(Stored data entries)
=======

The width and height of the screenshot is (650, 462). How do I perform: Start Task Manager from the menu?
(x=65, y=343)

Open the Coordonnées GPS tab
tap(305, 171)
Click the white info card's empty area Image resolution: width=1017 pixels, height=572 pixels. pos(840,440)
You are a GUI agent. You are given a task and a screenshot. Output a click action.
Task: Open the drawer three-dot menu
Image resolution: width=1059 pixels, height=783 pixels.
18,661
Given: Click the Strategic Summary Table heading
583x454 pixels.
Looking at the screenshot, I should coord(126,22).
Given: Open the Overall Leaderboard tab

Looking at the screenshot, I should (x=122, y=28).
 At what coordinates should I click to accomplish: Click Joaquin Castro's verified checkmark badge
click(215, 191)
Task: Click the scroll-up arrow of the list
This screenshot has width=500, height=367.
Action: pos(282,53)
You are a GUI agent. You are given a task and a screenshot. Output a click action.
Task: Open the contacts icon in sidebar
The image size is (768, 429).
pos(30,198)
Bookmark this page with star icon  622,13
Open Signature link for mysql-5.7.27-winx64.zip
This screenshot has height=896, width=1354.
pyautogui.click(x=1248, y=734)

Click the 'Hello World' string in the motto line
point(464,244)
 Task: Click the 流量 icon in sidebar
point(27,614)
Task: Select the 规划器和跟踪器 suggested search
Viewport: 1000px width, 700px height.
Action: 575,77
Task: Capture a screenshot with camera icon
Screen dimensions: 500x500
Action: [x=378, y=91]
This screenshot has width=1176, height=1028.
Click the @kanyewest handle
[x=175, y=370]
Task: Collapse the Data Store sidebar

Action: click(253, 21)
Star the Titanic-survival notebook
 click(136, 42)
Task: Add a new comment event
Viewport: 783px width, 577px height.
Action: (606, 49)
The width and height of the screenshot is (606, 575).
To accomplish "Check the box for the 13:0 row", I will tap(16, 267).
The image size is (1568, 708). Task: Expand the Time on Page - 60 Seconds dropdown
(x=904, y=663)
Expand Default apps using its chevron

=======

* What to work on *
Only the lines from the one with "Task: Click the scroll-up arrow of the list" through the final line above belong in the answer, each retyped exactly.

* Reply to the task *
Task: Click the scroll-up arrow of the list
This screenshot has width=500, height=367.
Action: pos(282,53)
You are a GUI agent. You are given a task and a screenshot. Output a click action.
Task: Open the contacts icon in sidebar
The image size is (768, 429).
pos(30,198)
Bookmark this page with star icon  622,13
Open Signature link for mysql-5.7.27-winx64.zip
This screenshot has height=896, width=1354.
pyautogui.click(x=1248, y=734)

Click the 'Hello World' string in the motto line
point(464,244)
 Task: Click the 流量 icon in sidebar
point(27,614)
Task: Select the 规划器和跟踪器 suggested search
Viewport: 1000px width, 700px height.
Action: 575,77
Task: Capture a screenshot with camera icon
Screen dimensions: 500x500
Action: [x=378, y=91]
This screenshot has width=1176, height=1028.
Click the @kanyewest handle
[x=175, y=370]
Task: Collapse the Data Store sidebar

Action: click(253, 21)
Star the Titanic-survival notebook
 click(136, 42)
Task: Add a new comment event
Viewport: 783px width, 577px height.
Action: (606, 49)
The width and height of the screenshot is (606, 575).
To accomplish "Check the box for the 13:0 row", I will tap(16, 267).
The image size is (1568, 708). Task: Expand the Time on Page - 60 Seconds dropdown
(x=904, y=663)
Expand Default apps using its chevron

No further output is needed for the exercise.